The NASDAQ regained 14.45 points to 11,482.45.

The moves departed from earlier boosts that followed the release of the Core Personal Consumption Expenditures Index, a closely watched gauge of spending. October data showed the index rose 0.2%, below the consensus estimate of 0.3% collected from economists by Dow Jones.

Shares of Salesforce tumbled about 8.3% – helping to drag down the Dow – after the software company said its co-CEO would be stepping down soon. The index dropped as much as 460 points earlier in the session, a turn from the gain of more than 700 points seen Wednesday after Fed Chair Jerome Powell appeared to confirm the central bank will slow down its tightening.

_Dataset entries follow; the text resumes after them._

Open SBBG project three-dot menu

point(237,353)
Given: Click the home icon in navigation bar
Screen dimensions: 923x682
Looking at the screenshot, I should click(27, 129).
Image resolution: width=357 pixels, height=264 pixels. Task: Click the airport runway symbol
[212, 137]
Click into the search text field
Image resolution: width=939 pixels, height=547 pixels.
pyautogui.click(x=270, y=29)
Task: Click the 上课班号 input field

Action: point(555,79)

Costco dropped about 6.6% after the pace of November sales slowed to a 5.7% gain from the prior year. In October, sales climbed 7.7% from a year ago. The November data is an ominous sign during the peak holiday selling season. The wholesale retailer also reported a 10.1% decline in e-commerce sales during the period.

Despite a bullish open on the back of a slightly better than expected inflation measure watched by the Federal Reserve, traders showed caution before the important Friday jobs report.

Investors are looking to data on non-farm payrolls, the unemployment rate and hourly wages Friday for insight into the labor market, which has been relatively strong despite hopes of contraction as the Fed looks to cool inflation. Economists polled by Dow Jones expect the U.S. added 200,000 jobs in November, which would be a decrease from the 261,000 gained in the prior month.

Prices for the 10-year Treasury barreled upward, lowering yields to 3.51% from Tuesday’s 3.64%. Treasury prices and yields move in opposite directions.

Oil prices increased 81 cents to $81.36 U.S. a barrel.

Gold prices popped $57.20 to $1,817.10 U.S. an ounce.